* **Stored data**
· · · · · · ·

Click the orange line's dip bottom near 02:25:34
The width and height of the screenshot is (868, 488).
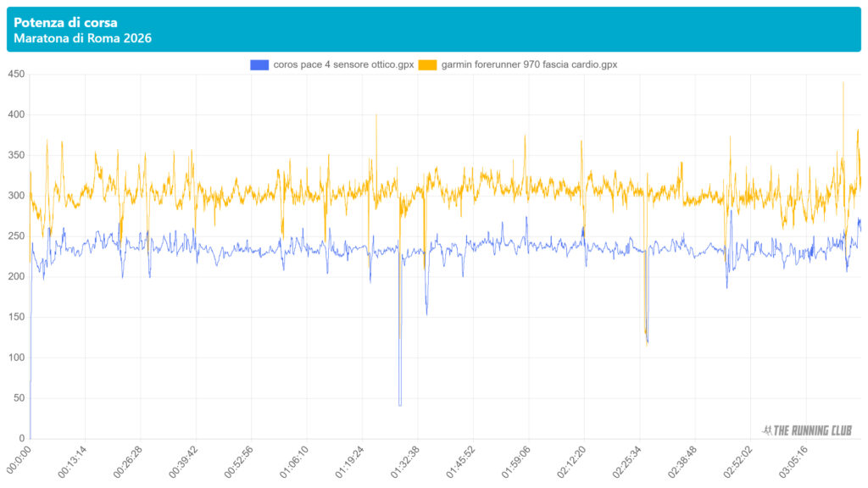(x=647, y=343)
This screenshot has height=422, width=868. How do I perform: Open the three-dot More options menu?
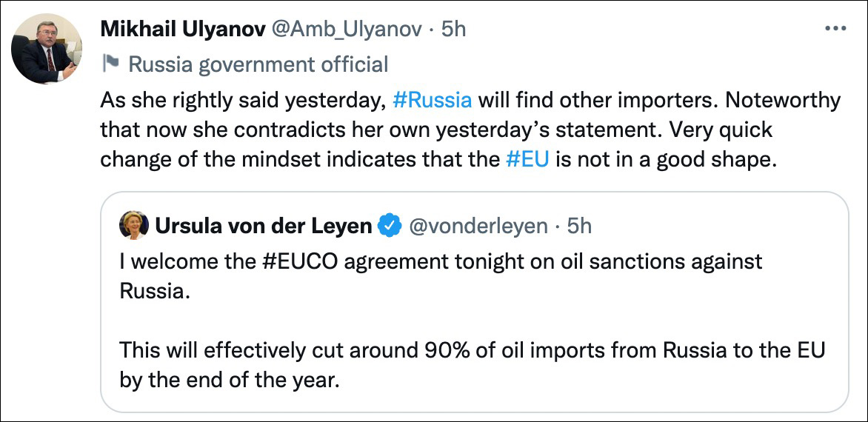(835, 28)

· · · · · · ·

* **EXERCISE BRIEF**
With the pictures left out, write out exactly the lines from the line containing "This screenshot has" through the last line of the entries above, both ends included, and no others.

* **ANSWER BOX**
This screenshot has height=422, width=868. How do I perform: Open the three-dot More options menu?
(835, 28)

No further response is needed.